The attorney for the Renns, Bruce Dean, noted that the city’s comprehensive plan does not identify this land as industrial in its comprehensive plan. He says that could mean it loses out on a great opportunity to open up more property for industrial use to entice businesses to move in and create jobs. “Opportunities are frankly flying by the city of Frederick and Frederick County and the state of Maryland to utilize industrial properties of this size. They just do not exist in the city of Frederick, or in Frederick County, or frankly anywhere to my knowledge around the DC Metropolitan area,” he said.

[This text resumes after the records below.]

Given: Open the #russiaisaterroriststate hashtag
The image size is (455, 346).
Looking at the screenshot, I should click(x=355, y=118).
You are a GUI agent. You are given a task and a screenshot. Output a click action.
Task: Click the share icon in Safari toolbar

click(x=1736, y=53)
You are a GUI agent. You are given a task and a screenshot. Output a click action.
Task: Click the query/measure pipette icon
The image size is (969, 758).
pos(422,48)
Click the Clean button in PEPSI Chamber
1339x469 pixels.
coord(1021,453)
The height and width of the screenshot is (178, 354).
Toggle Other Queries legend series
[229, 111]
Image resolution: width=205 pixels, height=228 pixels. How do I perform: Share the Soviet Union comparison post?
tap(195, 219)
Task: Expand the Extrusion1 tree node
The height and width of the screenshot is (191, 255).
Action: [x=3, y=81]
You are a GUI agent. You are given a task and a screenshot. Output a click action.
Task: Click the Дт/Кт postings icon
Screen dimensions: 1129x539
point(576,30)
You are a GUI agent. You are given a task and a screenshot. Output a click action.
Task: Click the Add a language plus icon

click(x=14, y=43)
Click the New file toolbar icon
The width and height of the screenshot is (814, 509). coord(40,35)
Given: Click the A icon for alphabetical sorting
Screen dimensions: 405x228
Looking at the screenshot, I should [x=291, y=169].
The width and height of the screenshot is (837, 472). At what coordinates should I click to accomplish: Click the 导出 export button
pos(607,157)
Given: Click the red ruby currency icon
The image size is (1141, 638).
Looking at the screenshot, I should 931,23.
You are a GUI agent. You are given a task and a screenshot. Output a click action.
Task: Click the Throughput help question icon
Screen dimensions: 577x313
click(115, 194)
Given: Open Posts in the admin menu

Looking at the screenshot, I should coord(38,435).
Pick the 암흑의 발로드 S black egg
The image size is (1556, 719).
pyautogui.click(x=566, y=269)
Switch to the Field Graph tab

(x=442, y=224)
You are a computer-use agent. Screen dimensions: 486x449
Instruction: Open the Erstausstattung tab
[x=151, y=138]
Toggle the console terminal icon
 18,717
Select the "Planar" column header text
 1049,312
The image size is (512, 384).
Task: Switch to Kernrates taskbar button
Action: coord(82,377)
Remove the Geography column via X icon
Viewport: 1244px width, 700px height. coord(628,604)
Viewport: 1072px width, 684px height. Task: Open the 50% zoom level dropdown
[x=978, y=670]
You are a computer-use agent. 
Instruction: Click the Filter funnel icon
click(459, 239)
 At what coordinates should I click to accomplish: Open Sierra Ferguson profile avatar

Chris Smariga, with Harris Smariga in Frederick, said this lack of industrial land this size makes it difficult to attract large companies to the city and the county. “A couple of times a year we do hear from people looking in the region to place big tenants,” he said. “None of these big users have been able to fit on a single piece of land yet in the city and the county.”

The Director of the County’s Office of Economic Development, Helen Propheter, said a property this size could encourage large businesses to move into Frederick city and the county.  But, she said, it also could be used as a retention tool, as some of these companies plan to outgrow their current . “Currently, for whatever reason, they haven’t  found what they need, and they’re asking us for an opportunity to stay here. So we do see this as a potential {retention} tool,” she said.

The Aldermen are expected to discuss this annexation at a future workshop. They need to iron out such issues as taxation, traffic, and water and sewer usage. In addition, the County has said this annexation is inconsistent with its comprehensive plan, and the city  would need request a ruling of consistency by the County Council.